As in Cinderella, magic happens. But the events are couched in pseudo-scientific terms so the story is more like science fiction. The science is actually fun to speculate about as current superstring and membrane theory (a.k.a. strings and branes) speculates on parallel universes. Instead of a Narnian wardrobe, Ruby finds a door in an old tree that takes her to parallel universes.
Bishara alludes to A Christmas Carol, and in a sense Relativity is similar. Ruby sees herself in parallel universes like Scrooge sees himself in a possible present and future. In one universe she is president of the high school French club rather than a physics fanatic. (The real Ruby has a topological space-time formula tattoo). There her mother is still alive, but her parents are divorcing. In another the stepsister is already married with a baby. In one her father weighs about fifty pounds more than her real father does. Much of the story, told in the first person, is like the Ghost of Christmas Past. How will Ruby handle the present and the future?
Starting with the wanderings of Ulysses, we could name many other stories with imaginary or alternate worlds. Swift, Dickens, Carroll, Verne, Wells, Heinlein, Lewis all do this in some way. Bishara’s contribution is that she focuses more on the people than on the magic land. In that sense she is more like Dickens or Lewis.
There is a lot of conflict, but Ruby begins to realize that every alternate universe has its challenges. Would she want her mother alive? Of course! That land is hard to leave. But would her parents getting a divorce be ultimately any easier to handle than her real mother’s death in a car accident? She learns things about herself and secrets about others.
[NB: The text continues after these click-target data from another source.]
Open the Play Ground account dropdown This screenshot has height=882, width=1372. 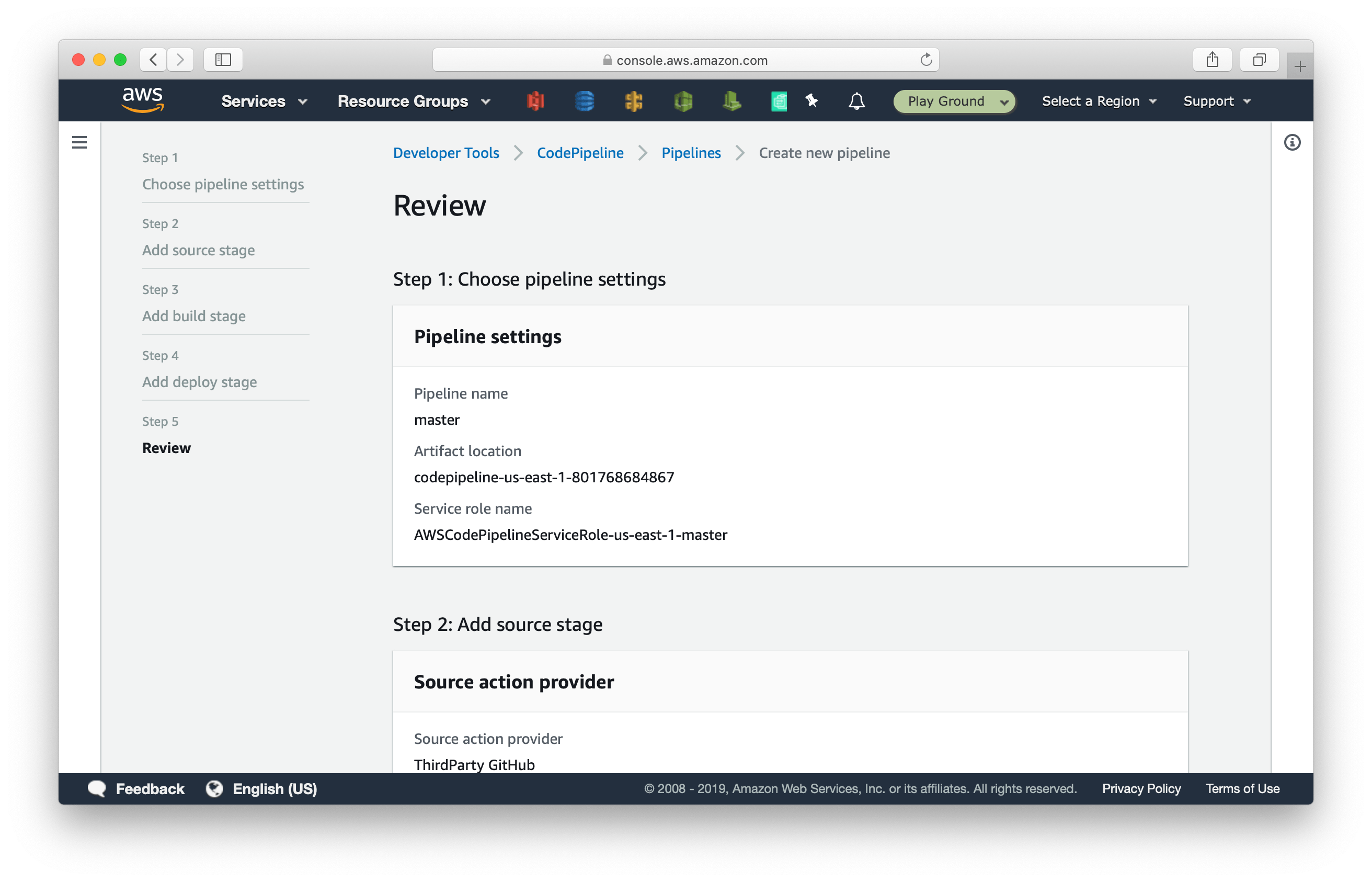(953, 101)
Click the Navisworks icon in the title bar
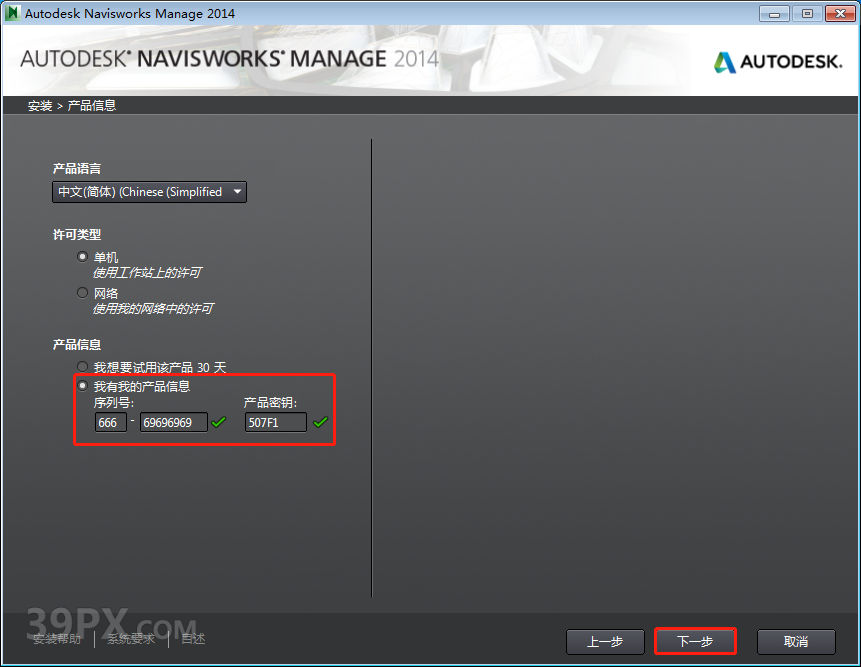Image resolution: width=861 pixels, height=667 pixels. (x=13, y=13)
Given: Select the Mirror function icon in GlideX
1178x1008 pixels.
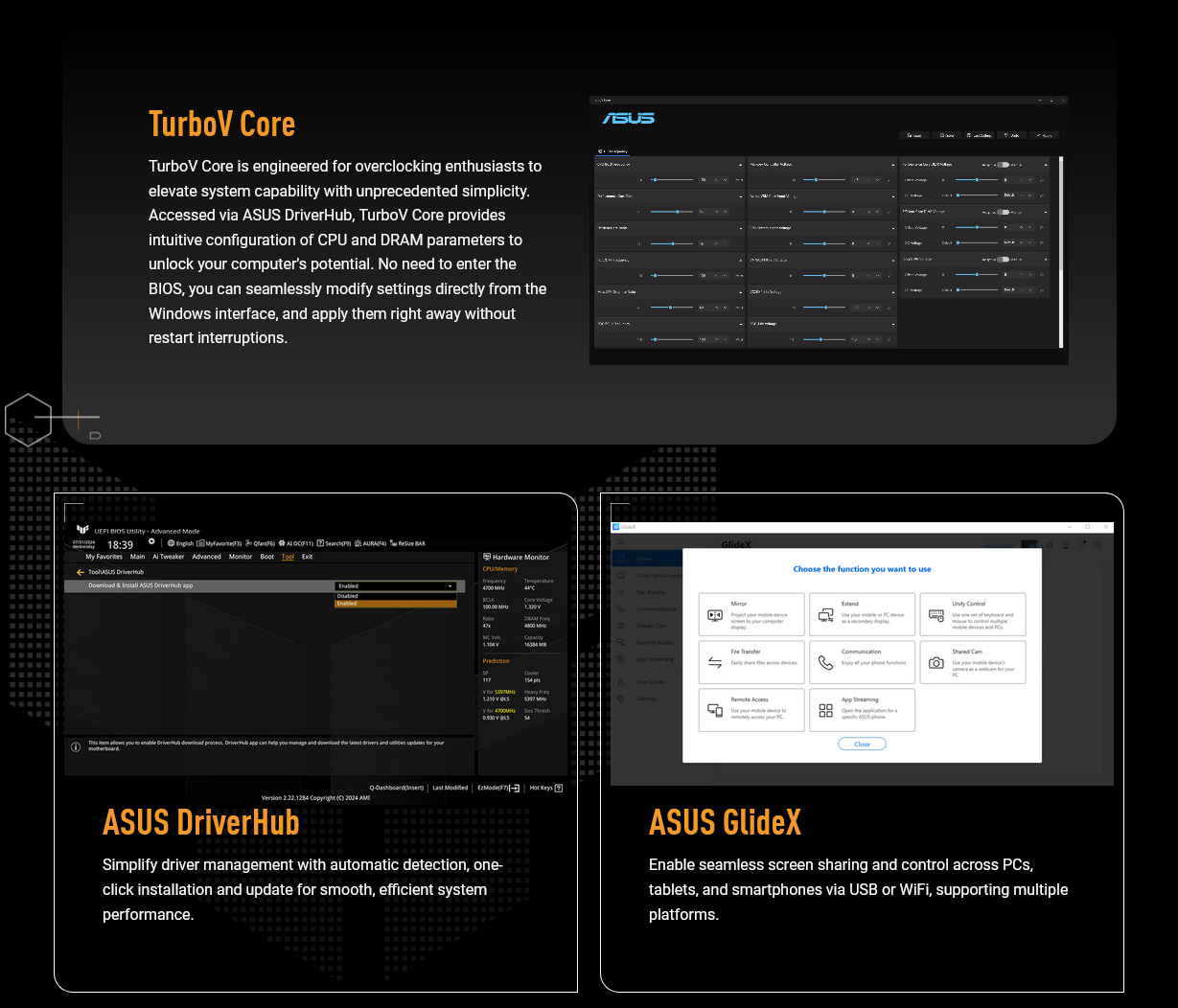Looking at the screenshot, I should [715, 615].
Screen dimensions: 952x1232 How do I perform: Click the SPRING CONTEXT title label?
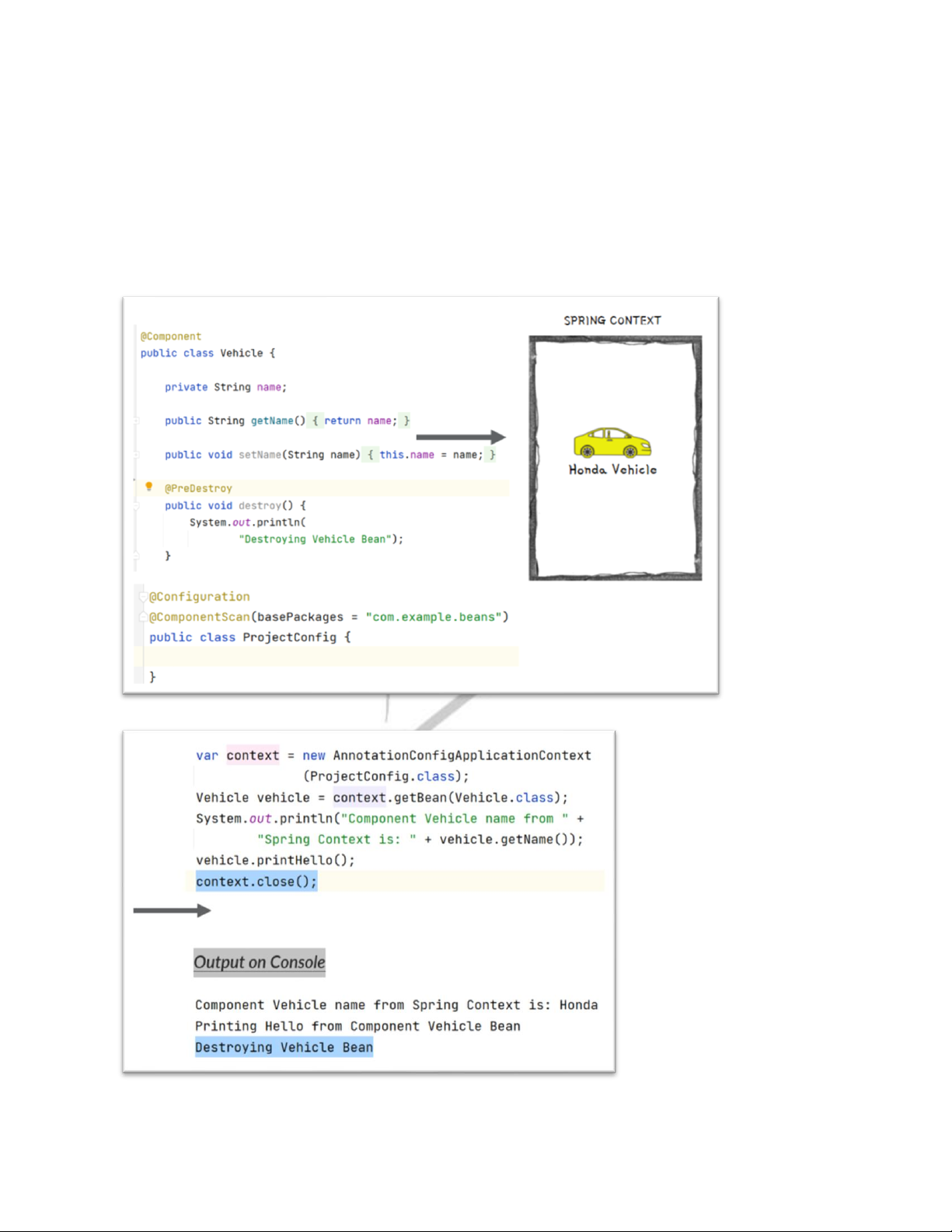612,320
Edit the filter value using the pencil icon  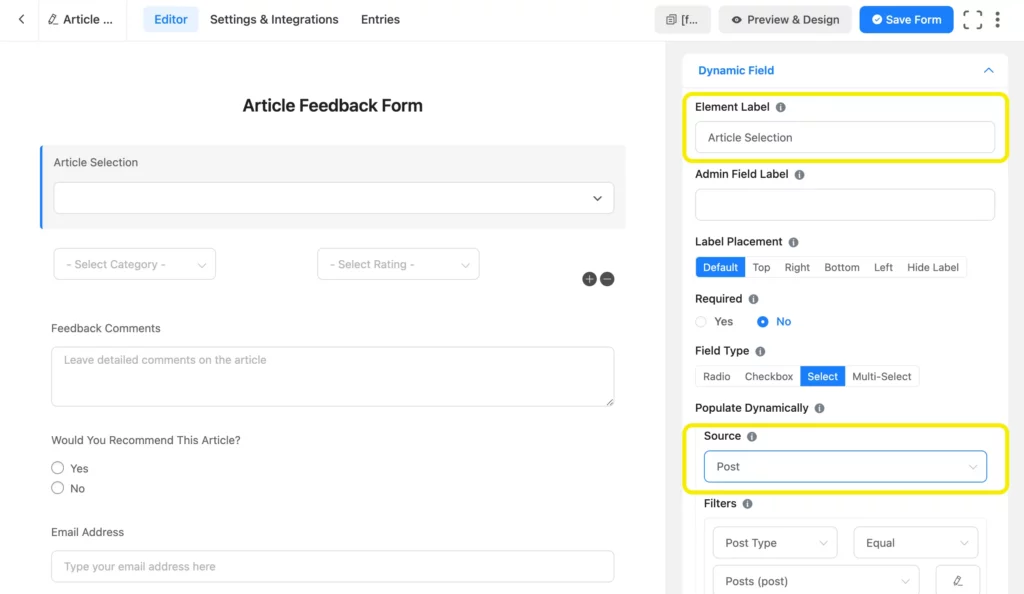pos(957,580)
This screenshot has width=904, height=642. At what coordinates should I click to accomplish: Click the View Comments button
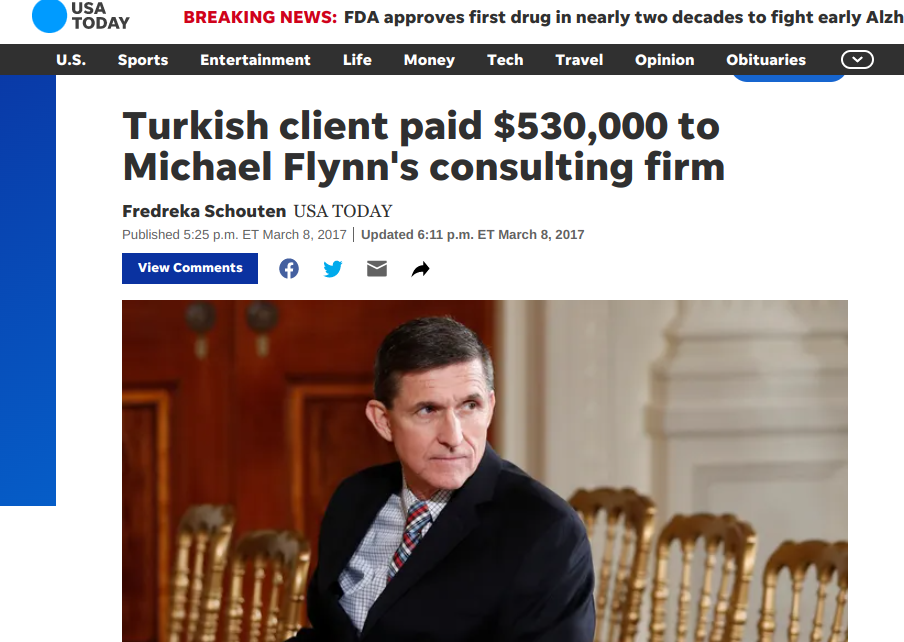[x=190, y=268]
Some things in Relativity are clever. In one universe America is still undiscovered by Europeans, so Ruby is a primitive and nomadic Native American. In one universe Henry “Light Horse Harry” Lee is the hero of the American Revolution and the country’s first president. In each universe her father pursues a different occupation resulting in a different family dynamic.
The story is paced well, and Ruby encounters a lot of conflict. The basic plot could be called a fish out of water tale, but since Ruby has had some kind of life in each universe, it is more like a fish in a different fish bowl. On the perceptual and emotional level, it reminded me more of the time traveler in The Time Traveler’s Wife—only Ruby gets to keep her clothes and backpack.
At the end I was reminded of that saying attributed to Socrates:
If all misfortunes were laid in one common heap whence everyone must take an equal portion, most people would be contented to take their own and depart.